■ EXERCISE REQUIREMENTS: Pick out every line of the entries below where "screenshot" occurs, and copy those lines.

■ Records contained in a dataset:
::::::

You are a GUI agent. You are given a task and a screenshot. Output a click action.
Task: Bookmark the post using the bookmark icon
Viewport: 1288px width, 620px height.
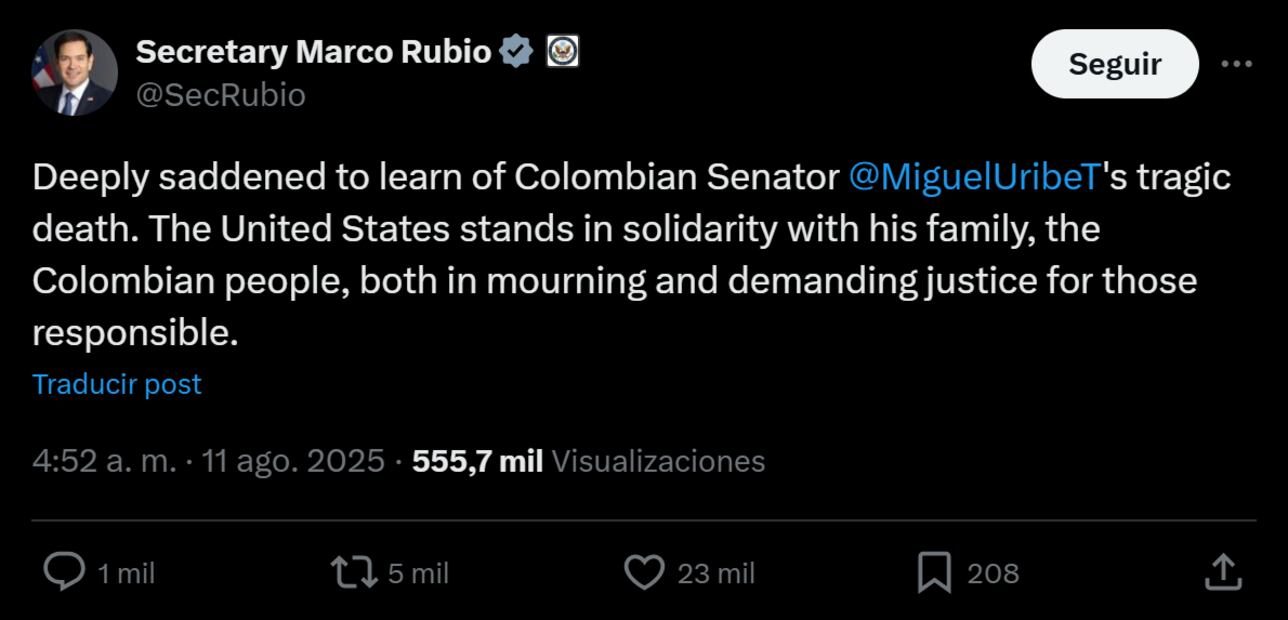(x=938, y=572)
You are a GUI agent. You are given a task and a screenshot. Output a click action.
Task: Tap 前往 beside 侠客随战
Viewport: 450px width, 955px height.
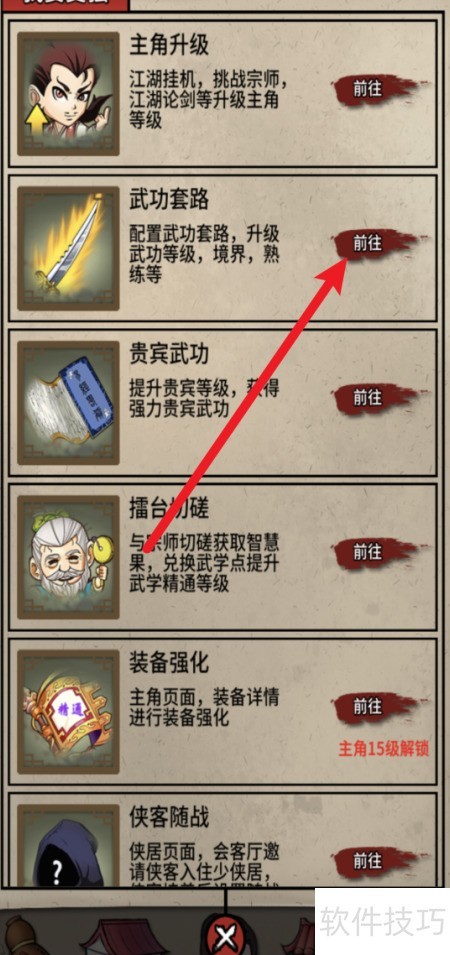[x=368, y=861]
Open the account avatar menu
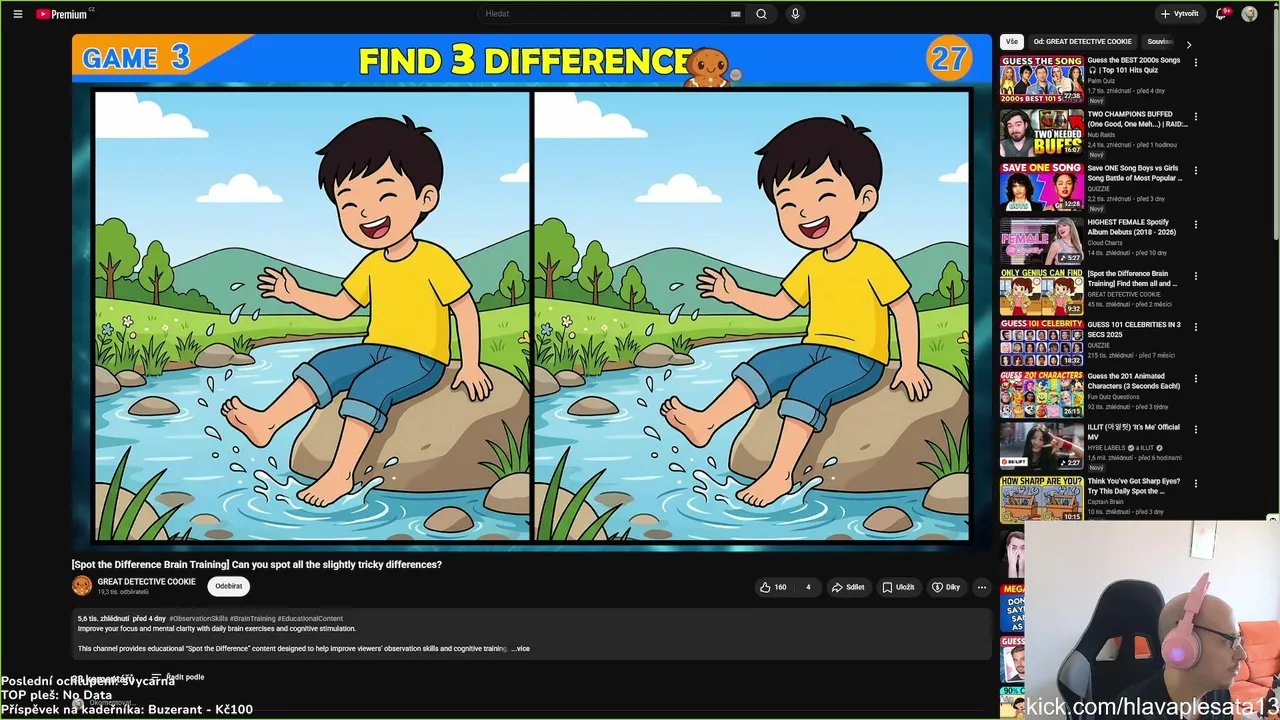The image size is (1280, 720). (1249, 14)
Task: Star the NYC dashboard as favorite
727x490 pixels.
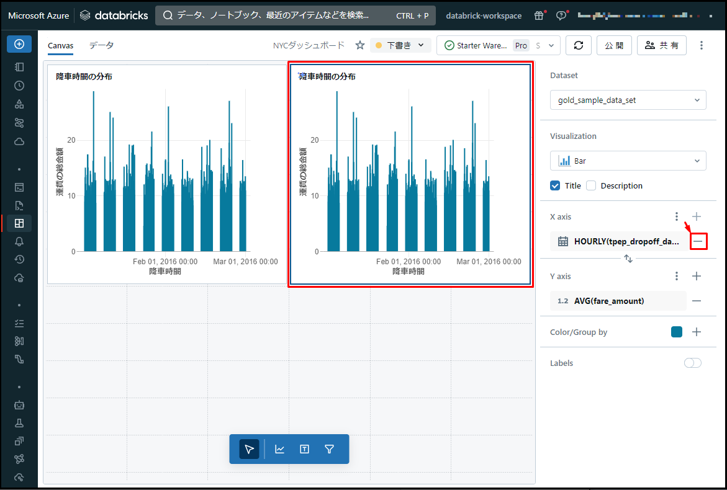Action: pos(360,45)
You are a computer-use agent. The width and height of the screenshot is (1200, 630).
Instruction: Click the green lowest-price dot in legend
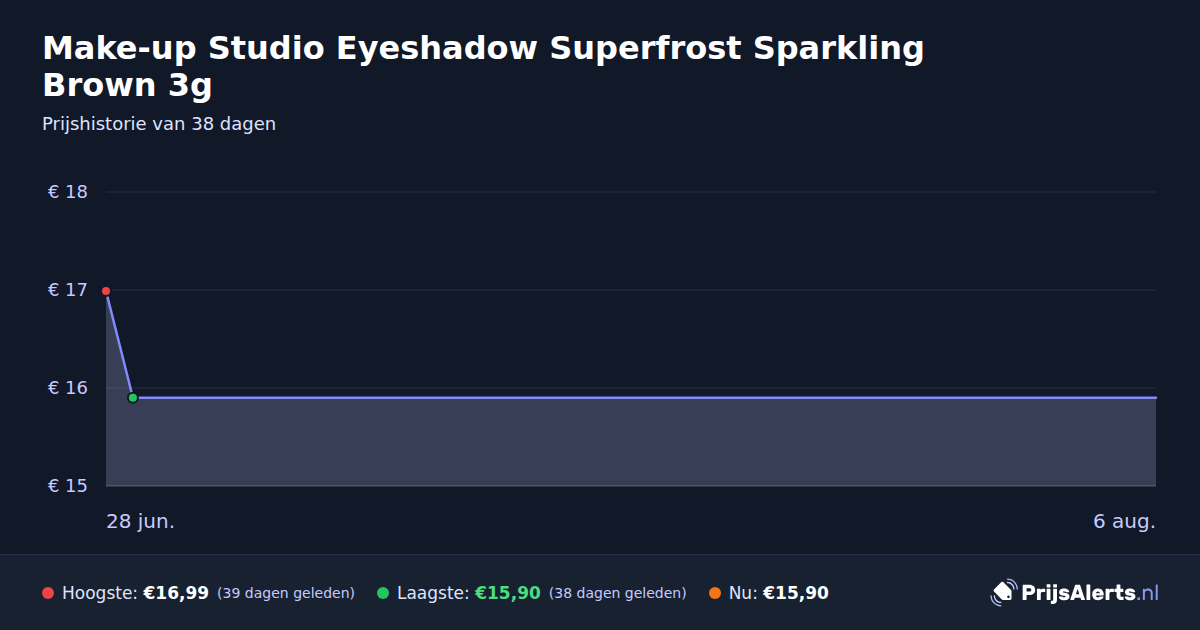(x=383, y=593)
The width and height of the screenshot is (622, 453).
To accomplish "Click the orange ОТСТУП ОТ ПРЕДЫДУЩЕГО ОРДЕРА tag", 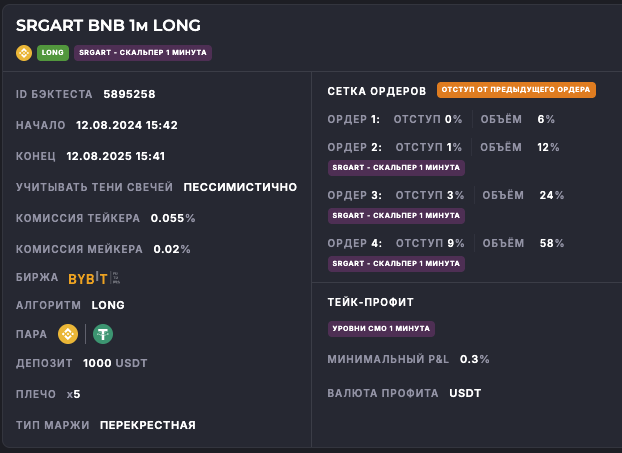I will click(x=516, y=90).
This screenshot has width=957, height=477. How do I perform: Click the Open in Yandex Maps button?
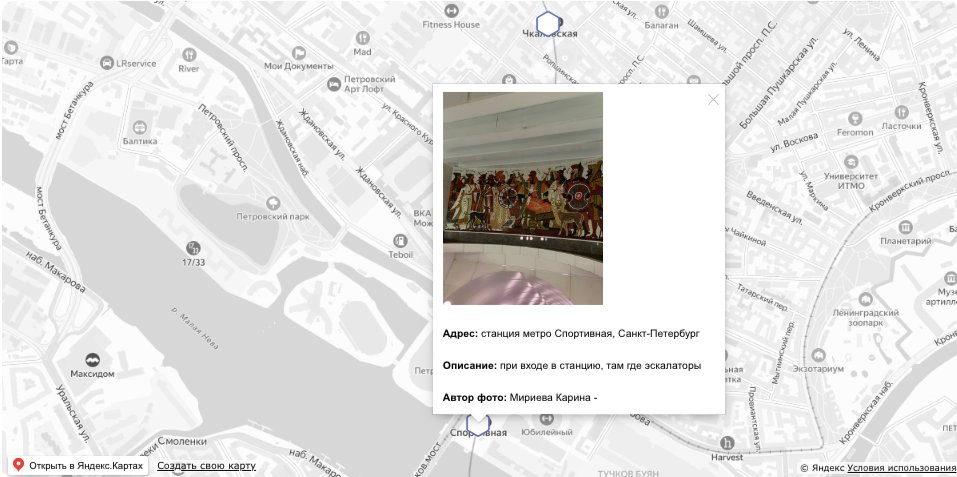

::::::

■ TASK SOLUTION:
You are a GUI agent. You are given a task and a screenshot. Output a click action.
You are a GUI agent. You are given a task and a screenshot. Output a click action.
You are a computer-use agent. The width and height of the screenshot is (1200, 630).
The width and height of the screenshot is (622, 453).
This screenshot has width=957, height=477. How do I perform: Click the Open in Yandex Maps button?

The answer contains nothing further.